*** DATA TO PROCESS ***

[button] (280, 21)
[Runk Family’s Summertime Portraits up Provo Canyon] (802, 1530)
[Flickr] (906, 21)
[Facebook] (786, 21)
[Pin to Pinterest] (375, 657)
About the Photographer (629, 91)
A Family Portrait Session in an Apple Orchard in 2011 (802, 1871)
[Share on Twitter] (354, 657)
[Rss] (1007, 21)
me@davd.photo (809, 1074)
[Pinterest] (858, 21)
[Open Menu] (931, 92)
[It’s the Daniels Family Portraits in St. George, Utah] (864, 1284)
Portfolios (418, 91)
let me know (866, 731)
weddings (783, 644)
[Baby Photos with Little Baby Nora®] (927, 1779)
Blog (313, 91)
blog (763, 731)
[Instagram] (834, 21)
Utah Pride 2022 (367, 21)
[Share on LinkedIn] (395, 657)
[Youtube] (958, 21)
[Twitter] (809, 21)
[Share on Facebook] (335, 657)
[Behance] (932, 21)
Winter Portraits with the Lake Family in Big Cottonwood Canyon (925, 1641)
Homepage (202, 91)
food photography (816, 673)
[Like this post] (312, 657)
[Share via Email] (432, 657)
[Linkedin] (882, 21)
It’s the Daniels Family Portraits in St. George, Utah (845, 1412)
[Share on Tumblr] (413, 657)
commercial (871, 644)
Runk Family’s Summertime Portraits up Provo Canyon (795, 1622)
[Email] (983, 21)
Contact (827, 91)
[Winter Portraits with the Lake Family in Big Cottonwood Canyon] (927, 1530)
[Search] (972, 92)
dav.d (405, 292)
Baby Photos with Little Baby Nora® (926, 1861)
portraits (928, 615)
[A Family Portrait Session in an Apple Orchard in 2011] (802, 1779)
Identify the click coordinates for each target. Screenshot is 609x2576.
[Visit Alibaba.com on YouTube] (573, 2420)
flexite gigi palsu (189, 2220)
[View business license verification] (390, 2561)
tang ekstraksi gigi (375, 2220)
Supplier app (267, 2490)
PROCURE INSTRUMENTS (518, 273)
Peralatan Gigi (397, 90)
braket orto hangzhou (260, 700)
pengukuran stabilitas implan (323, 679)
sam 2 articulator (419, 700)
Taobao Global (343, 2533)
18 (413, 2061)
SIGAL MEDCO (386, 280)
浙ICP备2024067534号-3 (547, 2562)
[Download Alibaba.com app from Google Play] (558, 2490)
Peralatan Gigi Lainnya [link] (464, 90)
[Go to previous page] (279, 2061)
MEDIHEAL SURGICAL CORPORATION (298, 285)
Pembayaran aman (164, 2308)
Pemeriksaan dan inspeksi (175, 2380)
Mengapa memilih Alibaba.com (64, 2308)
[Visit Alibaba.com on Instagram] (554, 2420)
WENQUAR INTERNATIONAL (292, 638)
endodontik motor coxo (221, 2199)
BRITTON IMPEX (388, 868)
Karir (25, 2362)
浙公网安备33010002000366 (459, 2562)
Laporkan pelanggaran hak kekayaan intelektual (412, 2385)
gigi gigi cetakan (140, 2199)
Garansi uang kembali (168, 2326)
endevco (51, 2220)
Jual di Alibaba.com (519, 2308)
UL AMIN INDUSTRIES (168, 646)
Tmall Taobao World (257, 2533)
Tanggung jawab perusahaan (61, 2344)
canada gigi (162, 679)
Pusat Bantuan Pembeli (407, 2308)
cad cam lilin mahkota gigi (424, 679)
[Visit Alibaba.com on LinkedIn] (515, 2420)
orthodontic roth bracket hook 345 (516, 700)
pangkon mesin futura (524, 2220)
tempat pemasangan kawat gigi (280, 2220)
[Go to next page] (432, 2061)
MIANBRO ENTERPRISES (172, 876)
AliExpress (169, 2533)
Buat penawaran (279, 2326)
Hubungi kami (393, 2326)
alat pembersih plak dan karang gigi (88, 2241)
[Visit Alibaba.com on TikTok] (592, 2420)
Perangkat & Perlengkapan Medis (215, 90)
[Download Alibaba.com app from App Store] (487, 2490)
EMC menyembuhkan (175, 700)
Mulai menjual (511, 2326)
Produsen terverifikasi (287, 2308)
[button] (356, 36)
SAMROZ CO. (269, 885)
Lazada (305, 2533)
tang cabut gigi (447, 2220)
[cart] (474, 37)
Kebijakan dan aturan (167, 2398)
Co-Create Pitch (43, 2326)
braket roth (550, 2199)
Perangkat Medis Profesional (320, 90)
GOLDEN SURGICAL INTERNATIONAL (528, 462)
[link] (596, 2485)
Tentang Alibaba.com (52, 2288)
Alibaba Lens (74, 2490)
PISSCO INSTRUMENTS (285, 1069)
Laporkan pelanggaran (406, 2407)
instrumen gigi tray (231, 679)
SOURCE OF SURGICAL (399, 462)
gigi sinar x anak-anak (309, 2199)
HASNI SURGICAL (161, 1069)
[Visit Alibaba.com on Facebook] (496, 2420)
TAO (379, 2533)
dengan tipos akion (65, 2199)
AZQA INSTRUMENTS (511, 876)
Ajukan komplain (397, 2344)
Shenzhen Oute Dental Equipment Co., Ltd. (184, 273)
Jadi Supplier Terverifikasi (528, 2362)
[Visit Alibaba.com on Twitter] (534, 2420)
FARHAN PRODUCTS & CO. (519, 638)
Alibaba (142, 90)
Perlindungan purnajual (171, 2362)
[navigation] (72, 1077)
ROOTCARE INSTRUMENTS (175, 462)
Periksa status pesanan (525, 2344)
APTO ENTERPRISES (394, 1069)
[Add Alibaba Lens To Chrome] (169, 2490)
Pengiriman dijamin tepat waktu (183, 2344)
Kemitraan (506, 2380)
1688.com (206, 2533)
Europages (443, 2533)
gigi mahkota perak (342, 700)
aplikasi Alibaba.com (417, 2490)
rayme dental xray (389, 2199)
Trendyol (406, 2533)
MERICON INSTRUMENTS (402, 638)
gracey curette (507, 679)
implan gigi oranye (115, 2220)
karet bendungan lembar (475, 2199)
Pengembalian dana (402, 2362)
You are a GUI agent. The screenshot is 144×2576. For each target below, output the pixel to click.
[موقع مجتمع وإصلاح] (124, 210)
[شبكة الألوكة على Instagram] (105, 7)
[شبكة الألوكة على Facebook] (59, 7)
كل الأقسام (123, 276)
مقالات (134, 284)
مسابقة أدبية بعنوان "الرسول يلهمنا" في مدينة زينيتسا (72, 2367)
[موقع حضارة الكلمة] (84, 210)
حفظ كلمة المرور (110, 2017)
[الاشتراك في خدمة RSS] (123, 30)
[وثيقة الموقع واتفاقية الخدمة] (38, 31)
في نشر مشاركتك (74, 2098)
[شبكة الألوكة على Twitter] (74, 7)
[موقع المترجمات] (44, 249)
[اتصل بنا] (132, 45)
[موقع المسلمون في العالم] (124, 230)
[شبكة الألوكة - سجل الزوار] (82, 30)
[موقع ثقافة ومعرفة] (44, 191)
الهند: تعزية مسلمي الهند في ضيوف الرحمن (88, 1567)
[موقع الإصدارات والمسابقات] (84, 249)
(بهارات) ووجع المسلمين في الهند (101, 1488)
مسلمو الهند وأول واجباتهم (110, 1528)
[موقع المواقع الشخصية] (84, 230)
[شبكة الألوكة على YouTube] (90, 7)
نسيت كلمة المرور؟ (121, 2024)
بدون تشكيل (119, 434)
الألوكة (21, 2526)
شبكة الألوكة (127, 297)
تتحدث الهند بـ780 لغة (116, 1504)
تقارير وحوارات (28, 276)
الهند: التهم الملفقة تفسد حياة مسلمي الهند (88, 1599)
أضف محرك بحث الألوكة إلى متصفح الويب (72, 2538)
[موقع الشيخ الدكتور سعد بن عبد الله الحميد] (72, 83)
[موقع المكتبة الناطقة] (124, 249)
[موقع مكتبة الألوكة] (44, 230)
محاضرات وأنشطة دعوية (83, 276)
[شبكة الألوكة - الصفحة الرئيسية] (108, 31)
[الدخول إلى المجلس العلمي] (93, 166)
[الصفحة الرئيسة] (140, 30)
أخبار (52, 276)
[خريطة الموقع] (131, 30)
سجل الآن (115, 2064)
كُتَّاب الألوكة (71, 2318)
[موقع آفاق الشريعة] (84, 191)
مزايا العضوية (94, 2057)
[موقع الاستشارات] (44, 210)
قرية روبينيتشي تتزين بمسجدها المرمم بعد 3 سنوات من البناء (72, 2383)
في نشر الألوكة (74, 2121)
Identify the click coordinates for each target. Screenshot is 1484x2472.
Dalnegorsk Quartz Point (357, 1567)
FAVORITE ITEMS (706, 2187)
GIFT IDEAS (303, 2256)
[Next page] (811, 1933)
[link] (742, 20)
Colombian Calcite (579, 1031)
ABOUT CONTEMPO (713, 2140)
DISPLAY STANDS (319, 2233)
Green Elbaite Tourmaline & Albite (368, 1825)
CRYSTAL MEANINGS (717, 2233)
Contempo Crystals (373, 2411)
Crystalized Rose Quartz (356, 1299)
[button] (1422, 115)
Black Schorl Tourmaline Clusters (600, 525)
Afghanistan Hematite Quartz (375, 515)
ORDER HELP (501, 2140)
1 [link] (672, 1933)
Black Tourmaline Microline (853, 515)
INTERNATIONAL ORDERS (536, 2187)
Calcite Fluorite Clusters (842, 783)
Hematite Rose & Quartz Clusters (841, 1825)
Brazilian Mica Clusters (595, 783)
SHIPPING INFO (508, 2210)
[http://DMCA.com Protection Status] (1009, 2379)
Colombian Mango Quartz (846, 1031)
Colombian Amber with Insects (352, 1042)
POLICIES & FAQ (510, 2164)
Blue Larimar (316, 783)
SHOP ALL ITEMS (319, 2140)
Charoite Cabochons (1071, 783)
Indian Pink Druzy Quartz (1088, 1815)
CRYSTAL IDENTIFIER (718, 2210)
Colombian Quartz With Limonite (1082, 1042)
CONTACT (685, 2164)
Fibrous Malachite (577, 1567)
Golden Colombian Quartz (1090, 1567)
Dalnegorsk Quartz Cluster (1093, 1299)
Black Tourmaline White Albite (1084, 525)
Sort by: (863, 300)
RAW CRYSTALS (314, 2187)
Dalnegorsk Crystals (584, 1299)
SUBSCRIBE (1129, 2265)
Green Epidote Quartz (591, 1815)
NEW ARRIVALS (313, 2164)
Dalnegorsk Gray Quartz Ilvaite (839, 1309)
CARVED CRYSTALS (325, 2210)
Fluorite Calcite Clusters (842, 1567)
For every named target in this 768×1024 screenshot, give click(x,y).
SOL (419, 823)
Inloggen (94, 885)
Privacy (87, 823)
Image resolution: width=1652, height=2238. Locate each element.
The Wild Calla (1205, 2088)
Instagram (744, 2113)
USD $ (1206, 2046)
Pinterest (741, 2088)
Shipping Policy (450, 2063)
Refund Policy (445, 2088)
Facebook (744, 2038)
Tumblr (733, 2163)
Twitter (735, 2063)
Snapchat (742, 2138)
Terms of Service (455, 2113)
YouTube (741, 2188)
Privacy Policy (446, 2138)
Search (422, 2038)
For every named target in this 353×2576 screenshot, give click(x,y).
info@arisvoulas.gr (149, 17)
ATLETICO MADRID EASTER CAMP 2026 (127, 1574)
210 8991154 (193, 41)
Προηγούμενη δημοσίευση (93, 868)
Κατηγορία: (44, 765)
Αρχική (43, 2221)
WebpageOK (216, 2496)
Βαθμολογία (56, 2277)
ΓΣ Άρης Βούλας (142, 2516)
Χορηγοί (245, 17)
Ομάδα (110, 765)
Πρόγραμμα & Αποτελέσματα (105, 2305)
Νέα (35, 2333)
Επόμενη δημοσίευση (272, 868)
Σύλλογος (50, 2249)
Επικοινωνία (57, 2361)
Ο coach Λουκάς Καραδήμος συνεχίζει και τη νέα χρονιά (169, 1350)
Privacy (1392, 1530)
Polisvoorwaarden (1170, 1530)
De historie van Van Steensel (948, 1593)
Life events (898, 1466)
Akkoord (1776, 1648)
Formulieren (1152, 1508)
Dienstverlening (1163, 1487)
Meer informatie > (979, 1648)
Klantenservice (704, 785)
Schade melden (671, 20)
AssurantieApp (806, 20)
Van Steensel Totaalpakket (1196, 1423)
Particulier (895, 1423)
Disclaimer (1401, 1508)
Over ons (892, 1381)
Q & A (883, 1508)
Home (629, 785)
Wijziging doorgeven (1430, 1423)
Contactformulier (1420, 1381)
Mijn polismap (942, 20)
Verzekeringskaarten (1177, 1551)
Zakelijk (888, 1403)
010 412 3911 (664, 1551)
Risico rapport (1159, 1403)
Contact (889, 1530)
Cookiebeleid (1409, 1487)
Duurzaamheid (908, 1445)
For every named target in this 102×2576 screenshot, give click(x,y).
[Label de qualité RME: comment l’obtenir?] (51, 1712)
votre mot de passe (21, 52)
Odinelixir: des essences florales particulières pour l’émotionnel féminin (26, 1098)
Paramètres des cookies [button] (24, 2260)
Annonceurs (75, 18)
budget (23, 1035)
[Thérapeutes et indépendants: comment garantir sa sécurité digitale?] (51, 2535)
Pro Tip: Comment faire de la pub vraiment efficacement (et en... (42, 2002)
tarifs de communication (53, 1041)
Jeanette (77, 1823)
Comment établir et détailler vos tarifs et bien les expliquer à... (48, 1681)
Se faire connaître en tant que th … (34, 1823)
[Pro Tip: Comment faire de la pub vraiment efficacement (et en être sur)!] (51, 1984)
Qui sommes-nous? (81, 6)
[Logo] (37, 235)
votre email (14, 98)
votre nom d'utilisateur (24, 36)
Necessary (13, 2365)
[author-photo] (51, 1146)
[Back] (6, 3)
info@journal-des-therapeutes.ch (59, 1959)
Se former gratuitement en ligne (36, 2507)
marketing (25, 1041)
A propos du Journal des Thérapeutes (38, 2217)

*** End of DATA TO PROCESS ***

▶ [ABOUT THIS EXERCISE] Output exactly one stretch of the listing: from the line containing "تتحدث الهند بـ780 لغة (116, 1504)" through the line containing "[موقع الاستشارات] (44, 210)", both end lines included.

▶ [ANSWER SECTION]
تتحدث الهند بـ780 لغة (116, 1504)
تقارير وحوارات (28, 276)
الهند: التهم الملفقة تفسد حياة مسلمي الهند (88, 1599)
أضف محرك بحث الألوكة إلى متصفح الويب (72, 2538)
[موقع الشيخ الدكتور سعد بن عبد الله الحميد] (72, 83)
[موقع المكتبة الناطقة] (124, 249)
[موقع مكتبة الألوكة] (44, 230)
محاضرات وأنشطة دعوية (83, 276)
[شبكة الألوكة - الصفحة الرئيسية] (108, 31)
[الدخول إلى المجلس العلمي] (93, 166)
[الصفحة الرئيسة] (140, 30)
أخبار (52, 276)
[خريطة الموقع] (131, 30)
سجل الآن (115, 2064)
كُتَّاب الألوكة (71, 2318)
[موقع آفاق الشريعة] (84, 191)
مزايا العضوية (94, 2057)
[موقع الاستشارات] (44, 210)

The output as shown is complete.